Universities need to counter the “false dichotomy between liberal education and preparation for work” espoused by some politicians, who would strip out “so-called frills” such as the search for truth and public service, according to the president of the Association of American Colleges and Universities.
Lynn Pasquerella told the Times Higher Education Young Universities Summit at the University of South Florida that traditional ideals about US higher education had been “replaced by talk of return of investment, tuition in exchange for jobs”.
She added that “some US politicians have gone so far as to advocate for their state workforce needs by composing legislation that would base funding for public colleges and universities exclusively on job acquisition for college graduates”. The arguments of these politicians involved “stripping out so-called frills such as ‘the search for truth’, ‘public service’,” she added.

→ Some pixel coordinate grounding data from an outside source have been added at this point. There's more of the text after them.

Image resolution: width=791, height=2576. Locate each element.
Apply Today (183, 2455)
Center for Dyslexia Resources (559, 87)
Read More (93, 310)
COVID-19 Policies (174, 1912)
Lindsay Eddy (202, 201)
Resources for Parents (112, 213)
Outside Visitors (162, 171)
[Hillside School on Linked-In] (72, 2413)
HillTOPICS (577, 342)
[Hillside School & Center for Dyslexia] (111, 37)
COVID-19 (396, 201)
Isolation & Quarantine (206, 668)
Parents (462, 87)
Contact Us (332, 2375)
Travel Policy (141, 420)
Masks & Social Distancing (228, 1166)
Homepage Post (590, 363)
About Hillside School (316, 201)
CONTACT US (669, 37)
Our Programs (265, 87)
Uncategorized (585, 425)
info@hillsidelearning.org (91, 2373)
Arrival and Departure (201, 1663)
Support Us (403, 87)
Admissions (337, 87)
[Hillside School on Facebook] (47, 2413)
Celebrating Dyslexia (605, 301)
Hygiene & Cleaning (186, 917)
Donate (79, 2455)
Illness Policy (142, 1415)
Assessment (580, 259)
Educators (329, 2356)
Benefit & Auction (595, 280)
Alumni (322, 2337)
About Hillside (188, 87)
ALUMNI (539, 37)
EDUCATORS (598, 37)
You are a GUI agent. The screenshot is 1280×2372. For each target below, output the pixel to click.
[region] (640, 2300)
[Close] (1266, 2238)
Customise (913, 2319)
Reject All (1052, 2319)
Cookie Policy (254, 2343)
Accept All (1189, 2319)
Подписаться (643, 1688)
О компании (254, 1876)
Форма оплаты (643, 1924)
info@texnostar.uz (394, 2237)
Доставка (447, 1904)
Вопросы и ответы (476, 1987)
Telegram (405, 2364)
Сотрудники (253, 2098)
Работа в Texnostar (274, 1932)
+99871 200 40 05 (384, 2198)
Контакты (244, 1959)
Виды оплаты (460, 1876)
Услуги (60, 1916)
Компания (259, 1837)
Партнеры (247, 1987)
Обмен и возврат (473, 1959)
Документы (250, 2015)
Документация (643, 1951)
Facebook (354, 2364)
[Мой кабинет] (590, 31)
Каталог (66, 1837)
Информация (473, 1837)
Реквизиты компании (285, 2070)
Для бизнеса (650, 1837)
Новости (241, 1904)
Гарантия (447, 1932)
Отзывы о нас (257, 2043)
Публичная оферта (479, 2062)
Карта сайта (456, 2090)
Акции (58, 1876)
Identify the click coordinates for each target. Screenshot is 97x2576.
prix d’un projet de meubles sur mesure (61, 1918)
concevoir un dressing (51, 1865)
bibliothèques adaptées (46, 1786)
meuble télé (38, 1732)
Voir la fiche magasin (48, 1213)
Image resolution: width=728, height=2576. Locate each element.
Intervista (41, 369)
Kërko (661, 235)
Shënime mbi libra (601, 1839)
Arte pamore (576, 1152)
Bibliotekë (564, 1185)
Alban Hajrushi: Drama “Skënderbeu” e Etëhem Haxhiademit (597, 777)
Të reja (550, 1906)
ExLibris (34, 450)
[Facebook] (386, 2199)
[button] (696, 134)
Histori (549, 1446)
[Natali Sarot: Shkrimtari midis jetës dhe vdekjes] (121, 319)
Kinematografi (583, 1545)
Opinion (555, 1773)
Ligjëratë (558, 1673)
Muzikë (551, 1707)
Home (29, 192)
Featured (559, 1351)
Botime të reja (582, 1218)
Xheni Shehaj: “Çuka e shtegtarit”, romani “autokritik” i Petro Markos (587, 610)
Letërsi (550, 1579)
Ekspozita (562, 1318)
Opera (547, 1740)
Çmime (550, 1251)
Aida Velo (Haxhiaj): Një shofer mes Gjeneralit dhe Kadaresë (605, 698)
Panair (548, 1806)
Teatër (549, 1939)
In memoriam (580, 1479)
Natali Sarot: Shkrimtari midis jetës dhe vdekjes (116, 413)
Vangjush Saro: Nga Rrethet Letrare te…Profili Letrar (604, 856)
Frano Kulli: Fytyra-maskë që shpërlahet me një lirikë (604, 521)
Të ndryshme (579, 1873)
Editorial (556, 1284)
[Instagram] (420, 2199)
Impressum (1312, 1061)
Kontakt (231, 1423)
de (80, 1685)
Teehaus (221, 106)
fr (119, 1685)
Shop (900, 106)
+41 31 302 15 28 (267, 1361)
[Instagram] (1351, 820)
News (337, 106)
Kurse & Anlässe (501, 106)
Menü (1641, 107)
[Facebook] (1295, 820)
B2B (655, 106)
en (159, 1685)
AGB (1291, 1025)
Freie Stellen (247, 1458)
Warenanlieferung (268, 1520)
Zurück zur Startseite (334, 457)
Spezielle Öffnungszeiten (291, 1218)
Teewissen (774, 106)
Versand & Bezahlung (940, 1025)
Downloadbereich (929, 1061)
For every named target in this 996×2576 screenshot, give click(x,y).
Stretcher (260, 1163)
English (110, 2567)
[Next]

But this argument, Dr Pasquerella said, relied on a “false dichotomy between liberal education and preparation for work and life”, which “obscures the reality” about how universities and colleges are “catalysing individual and social transformation”.
The AAC&U counts more than 1,400 US higher education institutions among its members, all “committed to extending the advantages of a liberal education to all students, regardless of academic specialization or intended career”.
The AAC&U defines liberal education as “an approach to learning that empowers individuals and prepares them to deal with complexity, diversity, and change”, providing students with “broad knowledge of the wider world (e.g. science, culture, and society) as well as in-depth study in a specific area of interest”.
Dr Pasquerella, formerly a philosophy professor at the University of Rhode Island and ex-president of Mount Holyoke College, said that universities needed to “rewrite” the dominant political narrative by building unity between “public and private, scholar and citizen” and emphasising the “primary purpose of education in fostering lifelong learning”, she continued.
Dr Pasquerella said the values of liberal education emphasised by the AAC&U included the ability of graduates to think critically and work in diverse teams, regardless of discipline.
This was “preparing today’s students for work, citizenship and life”, she added.
Liberal education offers a “critical capacity to understand the relationships between multiple perspectives, including personal, social, cultural, disciplinary, environmental, local, global,” Dr Pasquerella said. This was “critical for bridging cultural divides”, she added.
Dr Pasquerella continued: “When every human being becomes a part of our community, dialogue and concern, then our political deliberations are founded on that common human knowledge, [and] it becomes much more difficult to be dismissive of the well-being of others.”
She argued that universities should move away “from the expert model of knowledge generation” towards “active scholarship which engages with communities”.